Holocaust challenging school assignment ‘horribly inappropriate’ – school board
A California school district where students were told to write an assignment on whether the Holocaust actually happened has taken “full responsibility” for the controversial assignment, saying it was “horribly inappropriate.”
Before an overflowing board chamber, the Rialto Unified School District school board faced down rabbis, officials and members of the public over what had been decried as a “grotesque assignment.”
“That Holocaust denial exists is an insult against all of the victims of the Nazis, dead and alive,” Rabbi Abraham Cooper, associate dean of the Simon Wiesenthal Center and the Museum of Tolerance, told the board Wednesday night, the San Bernardino Sun reports.
The eighth grade assignment“bestowed legitimacy (on Holocaust denial) and equivalency between hate and history,” he said.
Following angry scenes, the board met behind closed doors and returned an hour later with a prepared statement:
“The board and staff are deeply sorry for the hurt and propagation of misinformation caused by this assignment,” the statement, read by board president Joanne Gilbert, began.
“There was no intent to be hurtful, but due to a lack of critical thought and a lack of internal checks and balances, this project commenced and turned into a horribly inappropriate assignment.”
The board announced that the eight-graders would be required to undergo sensitivity at the Museum of Tolerance in Los Angeles, “a human rights laboratory and educational center dedicated to challenging visitors to understand the Holocaust in both historic and contemporary contexts and confront all forms of prejudice and discrimination in our world today.”
The English/Language Arts assignment handed out to 2,000 students, first reported Sunday by the San Bernardino Sun, asked pupils to research and write an argumentative essay about the Holocaust describing “whether or not you believe this was an actual event in history, or merely a political scheme created to influence public emotion and gain wealth.”
Three sources were included in the 18-page assignment, including one that argued there was no evidence Jews had died in gas chambers, claiming the “hoax” was used to bolster US support for the state of Israel.
“With all this money at stake for Israel, it is easy to comprehend why this Holocaust hoax is so secretly guarded,” states the source, which is attributed to a webpage on biblebelievers.org.au. “In whatever way you can, please help shatter this profitable myth. It is time we stop sacrificing America’s welfare for the sake of Israel and spend our hard-earned dollars on Americans.”

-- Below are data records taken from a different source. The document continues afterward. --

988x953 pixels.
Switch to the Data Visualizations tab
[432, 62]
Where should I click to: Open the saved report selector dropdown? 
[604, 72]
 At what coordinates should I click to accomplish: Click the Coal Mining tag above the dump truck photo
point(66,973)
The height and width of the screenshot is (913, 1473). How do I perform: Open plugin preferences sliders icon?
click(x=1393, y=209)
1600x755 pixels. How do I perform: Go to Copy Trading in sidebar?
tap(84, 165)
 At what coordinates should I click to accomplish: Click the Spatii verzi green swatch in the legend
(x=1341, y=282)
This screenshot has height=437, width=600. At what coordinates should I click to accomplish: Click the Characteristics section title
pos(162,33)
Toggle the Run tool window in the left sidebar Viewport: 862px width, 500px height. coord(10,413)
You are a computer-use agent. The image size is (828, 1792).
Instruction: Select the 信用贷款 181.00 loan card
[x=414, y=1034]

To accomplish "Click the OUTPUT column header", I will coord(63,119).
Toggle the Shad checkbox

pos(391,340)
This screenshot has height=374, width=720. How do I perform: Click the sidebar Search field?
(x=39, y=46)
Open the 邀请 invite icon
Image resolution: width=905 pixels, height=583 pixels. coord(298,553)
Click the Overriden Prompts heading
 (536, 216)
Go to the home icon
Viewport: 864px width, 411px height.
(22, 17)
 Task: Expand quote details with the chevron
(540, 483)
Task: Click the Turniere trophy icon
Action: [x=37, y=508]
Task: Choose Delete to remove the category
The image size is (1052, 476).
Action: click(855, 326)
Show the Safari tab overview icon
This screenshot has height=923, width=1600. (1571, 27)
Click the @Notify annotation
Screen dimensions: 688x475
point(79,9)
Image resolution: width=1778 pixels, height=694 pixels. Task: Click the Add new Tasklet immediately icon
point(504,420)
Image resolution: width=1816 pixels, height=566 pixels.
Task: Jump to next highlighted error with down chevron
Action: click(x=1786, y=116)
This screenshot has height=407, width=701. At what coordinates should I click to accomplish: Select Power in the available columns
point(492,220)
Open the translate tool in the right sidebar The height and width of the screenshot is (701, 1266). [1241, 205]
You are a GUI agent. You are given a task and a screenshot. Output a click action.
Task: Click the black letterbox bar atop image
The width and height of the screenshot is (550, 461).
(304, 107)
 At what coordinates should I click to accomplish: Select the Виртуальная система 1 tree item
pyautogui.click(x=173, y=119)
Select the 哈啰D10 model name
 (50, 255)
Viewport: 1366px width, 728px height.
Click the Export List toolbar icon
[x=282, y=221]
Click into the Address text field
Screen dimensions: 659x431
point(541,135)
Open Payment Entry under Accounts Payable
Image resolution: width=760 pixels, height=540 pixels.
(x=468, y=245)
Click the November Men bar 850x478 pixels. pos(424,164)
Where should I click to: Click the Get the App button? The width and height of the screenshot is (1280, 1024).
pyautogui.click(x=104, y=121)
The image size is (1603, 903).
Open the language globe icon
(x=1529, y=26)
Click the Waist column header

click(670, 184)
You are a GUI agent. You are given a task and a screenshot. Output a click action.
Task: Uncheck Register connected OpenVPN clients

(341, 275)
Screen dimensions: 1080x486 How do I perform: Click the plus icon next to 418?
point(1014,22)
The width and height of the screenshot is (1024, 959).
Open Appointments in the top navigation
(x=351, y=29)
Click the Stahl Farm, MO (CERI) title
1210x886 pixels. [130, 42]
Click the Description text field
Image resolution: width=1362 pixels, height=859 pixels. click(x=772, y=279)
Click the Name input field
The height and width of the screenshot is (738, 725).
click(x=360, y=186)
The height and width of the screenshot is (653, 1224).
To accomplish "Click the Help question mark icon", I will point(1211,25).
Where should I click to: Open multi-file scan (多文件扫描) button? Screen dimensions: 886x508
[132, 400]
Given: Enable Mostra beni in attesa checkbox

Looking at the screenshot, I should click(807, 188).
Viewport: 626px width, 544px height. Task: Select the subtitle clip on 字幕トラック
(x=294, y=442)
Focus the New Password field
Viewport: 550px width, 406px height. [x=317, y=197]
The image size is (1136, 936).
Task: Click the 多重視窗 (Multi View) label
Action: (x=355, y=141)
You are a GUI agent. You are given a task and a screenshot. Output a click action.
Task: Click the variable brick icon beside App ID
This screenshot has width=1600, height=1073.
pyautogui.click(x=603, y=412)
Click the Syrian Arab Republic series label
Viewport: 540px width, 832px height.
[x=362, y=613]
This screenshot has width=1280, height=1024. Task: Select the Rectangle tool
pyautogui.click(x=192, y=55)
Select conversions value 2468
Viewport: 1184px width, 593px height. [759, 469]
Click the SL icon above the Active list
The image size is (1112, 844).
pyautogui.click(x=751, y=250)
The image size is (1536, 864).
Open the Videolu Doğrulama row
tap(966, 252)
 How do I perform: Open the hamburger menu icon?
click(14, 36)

The office of the Rialto Unified School District superintendent issued a statement Monday claiming the assignment had merely been a critical thinking exercise.
“The intent of the writing prompt was to exercise the use of critical thinking skills,” the statement read. “There was no offensive intent in the crafting of this assignment. We regret that the prompt was misinterpreted.”
Several groups, including the Anti-Defamation League, contacted the school district about the assignment to voice their concerns, AP reported.
"This assignment mistakenly provides moral equivalency between history and bigotry," said Rabbi Abraham Cooper, Associate Dean of the Los Angeles-based center.
The Rialto police department said the assignment incited death threats against the district’s interim Superintendent Mohammad Z. Islam and spokesperson Syeda Jafri.
The Holocaust was the state-sponsored genocide of approximately 6 million Jews at the hands of Adolf Hitler’s Nazi regime during World War II.
Denying the existence of the Holocaust is explicitly or implicitly illegal in 17 countries: Austria, Belgium, Canada, Czech Republic, France, Germany, Hungary, Israel, Liechtenstein, Lithuania, Luxembourg, Netherlands, Poland, Portugal, Slovakia, Switzerland and Romania.
Holocaust denial is not specifically a crime in the United States, where the First Amendment to the Constitution guarantees the right to free speech.